The Administrative Twin: When Billing Data Starts Making Clinical Decisions
Every patient in a modern hospital has a double: a digital profile assembled to fit the reimbursement rules. Our safety systems increasingly consult that double rather than the person in the bed. When the codes are wrong, the consequence is no longer just an audit risk.

Dr. Sven Jungmann
CEO

A resident admits a patient at three in the morning. The history is messy, the ward is full, and the admission form will not save until an infection diagnosis is chosen. She picks the first plausible entry from the list — an unspecified infection — and moves on to the next bed. It is a small act of triage, the kind every clinician commits a dozen times a night. Weeks later, the coding team will quietly correct it for the invoice. By then it has already done its damage, and no one will connect the two events.

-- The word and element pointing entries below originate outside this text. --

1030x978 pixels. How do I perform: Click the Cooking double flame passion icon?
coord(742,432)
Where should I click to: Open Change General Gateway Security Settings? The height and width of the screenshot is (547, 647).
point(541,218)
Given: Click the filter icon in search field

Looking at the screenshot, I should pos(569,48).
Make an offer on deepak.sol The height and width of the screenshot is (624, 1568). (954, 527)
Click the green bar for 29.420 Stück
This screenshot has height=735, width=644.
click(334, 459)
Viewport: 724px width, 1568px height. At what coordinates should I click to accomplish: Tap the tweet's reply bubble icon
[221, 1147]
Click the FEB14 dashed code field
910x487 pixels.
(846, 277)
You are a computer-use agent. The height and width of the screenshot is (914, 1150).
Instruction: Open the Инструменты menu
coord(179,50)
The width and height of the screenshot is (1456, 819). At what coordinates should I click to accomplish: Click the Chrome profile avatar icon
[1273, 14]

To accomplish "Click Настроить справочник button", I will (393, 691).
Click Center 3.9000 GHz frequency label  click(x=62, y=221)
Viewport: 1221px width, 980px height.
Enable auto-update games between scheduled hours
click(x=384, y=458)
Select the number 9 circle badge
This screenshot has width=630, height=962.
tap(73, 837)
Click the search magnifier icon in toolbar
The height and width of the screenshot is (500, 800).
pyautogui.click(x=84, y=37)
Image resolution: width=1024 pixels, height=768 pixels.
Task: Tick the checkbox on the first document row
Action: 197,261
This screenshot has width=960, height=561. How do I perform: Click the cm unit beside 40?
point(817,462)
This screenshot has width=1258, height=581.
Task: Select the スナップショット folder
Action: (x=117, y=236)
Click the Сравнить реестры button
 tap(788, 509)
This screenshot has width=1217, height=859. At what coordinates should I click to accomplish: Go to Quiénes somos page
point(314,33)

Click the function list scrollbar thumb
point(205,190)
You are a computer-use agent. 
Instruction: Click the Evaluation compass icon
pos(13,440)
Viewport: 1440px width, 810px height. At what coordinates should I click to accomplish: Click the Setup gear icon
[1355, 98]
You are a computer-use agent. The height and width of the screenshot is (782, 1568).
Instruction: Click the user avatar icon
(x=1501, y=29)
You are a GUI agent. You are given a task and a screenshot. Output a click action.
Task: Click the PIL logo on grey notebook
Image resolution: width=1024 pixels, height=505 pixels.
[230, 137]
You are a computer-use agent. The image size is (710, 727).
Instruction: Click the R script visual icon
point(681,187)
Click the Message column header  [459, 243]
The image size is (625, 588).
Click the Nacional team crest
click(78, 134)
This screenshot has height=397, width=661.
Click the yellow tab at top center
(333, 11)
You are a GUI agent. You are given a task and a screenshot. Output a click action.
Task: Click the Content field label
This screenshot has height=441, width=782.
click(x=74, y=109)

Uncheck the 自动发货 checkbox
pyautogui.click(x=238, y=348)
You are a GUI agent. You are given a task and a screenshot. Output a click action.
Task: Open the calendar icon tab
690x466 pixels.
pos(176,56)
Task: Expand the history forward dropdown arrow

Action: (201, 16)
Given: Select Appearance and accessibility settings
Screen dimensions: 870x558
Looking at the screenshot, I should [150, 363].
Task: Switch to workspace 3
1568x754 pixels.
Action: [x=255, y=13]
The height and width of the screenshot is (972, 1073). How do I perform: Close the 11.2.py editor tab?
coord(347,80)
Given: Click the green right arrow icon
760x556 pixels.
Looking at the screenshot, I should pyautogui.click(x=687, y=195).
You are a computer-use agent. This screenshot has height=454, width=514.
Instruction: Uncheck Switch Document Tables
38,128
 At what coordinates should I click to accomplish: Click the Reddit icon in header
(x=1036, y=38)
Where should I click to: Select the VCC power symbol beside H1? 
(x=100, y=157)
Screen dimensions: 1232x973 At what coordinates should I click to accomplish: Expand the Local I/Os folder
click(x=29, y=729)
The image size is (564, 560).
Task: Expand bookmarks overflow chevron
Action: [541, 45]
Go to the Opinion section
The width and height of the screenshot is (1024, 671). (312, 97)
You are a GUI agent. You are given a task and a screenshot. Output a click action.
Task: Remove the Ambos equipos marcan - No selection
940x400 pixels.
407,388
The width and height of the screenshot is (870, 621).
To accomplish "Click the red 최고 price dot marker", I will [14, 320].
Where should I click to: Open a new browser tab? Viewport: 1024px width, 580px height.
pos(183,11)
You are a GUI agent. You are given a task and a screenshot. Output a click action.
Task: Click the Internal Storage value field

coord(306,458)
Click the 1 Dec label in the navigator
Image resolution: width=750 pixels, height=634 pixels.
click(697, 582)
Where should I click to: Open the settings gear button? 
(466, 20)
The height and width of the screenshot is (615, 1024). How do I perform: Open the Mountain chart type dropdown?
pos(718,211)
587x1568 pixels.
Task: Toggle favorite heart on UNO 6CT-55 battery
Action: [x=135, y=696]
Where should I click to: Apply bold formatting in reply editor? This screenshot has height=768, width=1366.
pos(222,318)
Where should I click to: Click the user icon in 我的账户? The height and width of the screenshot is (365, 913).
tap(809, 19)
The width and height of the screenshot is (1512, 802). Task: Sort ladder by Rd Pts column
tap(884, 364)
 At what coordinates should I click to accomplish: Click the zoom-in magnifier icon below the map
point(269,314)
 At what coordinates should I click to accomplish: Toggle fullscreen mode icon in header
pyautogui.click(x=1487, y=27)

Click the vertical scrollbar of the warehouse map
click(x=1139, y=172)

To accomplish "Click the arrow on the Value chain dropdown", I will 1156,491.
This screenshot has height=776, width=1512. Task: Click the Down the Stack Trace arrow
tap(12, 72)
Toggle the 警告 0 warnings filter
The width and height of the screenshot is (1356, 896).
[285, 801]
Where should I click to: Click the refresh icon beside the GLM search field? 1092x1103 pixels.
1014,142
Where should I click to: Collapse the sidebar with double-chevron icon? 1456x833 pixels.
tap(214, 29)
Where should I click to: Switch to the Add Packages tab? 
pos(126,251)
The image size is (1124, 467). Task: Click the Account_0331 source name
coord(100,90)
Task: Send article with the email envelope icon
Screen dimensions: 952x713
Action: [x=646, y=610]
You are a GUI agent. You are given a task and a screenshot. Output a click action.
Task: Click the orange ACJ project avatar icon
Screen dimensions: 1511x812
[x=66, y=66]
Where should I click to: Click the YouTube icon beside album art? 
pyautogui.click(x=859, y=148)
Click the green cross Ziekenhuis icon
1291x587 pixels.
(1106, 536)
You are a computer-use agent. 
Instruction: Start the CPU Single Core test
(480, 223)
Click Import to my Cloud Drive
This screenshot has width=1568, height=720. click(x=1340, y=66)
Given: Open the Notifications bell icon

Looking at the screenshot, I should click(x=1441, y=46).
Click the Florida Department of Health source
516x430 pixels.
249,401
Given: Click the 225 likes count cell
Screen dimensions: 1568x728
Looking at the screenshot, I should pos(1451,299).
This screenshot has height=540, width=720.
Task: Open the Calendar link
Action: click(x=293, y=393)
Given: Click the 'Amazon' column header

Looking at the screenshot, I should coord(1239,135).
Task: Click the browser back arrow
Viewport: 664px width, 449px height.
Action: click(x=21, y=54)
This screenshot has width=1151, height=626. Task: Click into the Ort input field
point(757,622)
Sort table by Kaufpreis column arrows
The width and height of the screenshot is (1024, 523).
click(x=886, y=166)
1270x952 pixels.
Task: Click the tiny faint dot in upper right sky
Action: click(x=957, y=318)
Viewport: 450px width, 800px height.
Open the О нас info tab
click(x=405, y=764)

We tend to file medical coding under finance. It exists, we assume, to satisfy the DRG system and make sure the hospital is paid; to the senior physician it is an annoyance, to the controller a lever. The quiet assumption underneath is that a wrong or generously chosen code costs us nothing worse than an audit. That assumption belonged to the paper era. In a digital hospital, the code is not a description of the decision. It increasingly is the decision.
“A coding error at admission becomes a billing error at discharge. Somewhere in between, it can quietly become a treatment error.”
Every patient now has a double
When we shape a patient's data to fit the reimbursement rules, we create a second patient alongside the first. There is the biological patient: the complicated reality in the bed. And there is what I think of as the administrative twin: the digital profile assembled to satisfy the billing logic. For years these two could drift apart with no harm done, because nothing automated was reading the twin.
That has changed. Clinical decision support systems (CDSS), interaction checkers and the first wave of predictive tools do not examine the person in the bed. They cannot. They examine the structured record — the twin. And the twin was never assembled to be clinically true. It was assembled to be billable.
How the error reaches the bedside
Return to the resident's unspecified infection code. The hospital's sepsis surveillance runs on specific coded diagnoses; it scans for them to raise an early-warning score. Faced with a generic entry, it stays silent. The safety net has a hole in it — not through any clinical incompetence, but through a moment of data expediency at three in the morning. The patient is sicker than the record claims, and the system built to catch exactly this looks straight past them.
The reverse failure is just as instructive. We encourage thorough documentation of comorbidities, because a fuller picture raises the case mix and the case mix sets the reimbursement. Code a transient dip in kidney function generously as renal insufficiency, and the money follows. But months later a prescribing or imaging tool reads that same code, concludes the kidneys are failing, and flags a needed contrast scan as unsafe. The optimisation that helped the invoice now obstructs the care.
Training tomorrow's models on yesterday's fiction
The stakes rise the moment we start training models on our own histories — and many hospitals are eager to. If a decade of records has been shaped by reimbursement, with severity quietly inflated where it paid and complications quietly understated where they were penalised, then that is the world the model learns. It does not learn human physiology. It learns the logic of the insurance contract, and it will reproduce that logic confidently, at scale, on patients who were never party to it.
Dirty data is dirty instruments
The remedy is not another layer of coding rules. It is a change in how we regard the data in the first place. A surgeon who operates with an unclean instrument has committed malpractice; we do not debate it. A clinician who reasons — or lets a system reason — from data known to be distorted is doing something closer to that than we like to admit, and we still file it under accounting.
So the audit a medical director owes the institution is no longer only the financial one. The familiar question is whether the coding lost us money. The newer and more uncomfortable question is whether it misrepresented the patient — because the administrative twin is no longer a shadow on a spreadsheet. It is increasingly the version of the patient that our machines actually treat. Keeping the two in alignment has quietly become part of clinical safety, and there is no longer a clean line between data integrity and the wellbeing of the person in the bed.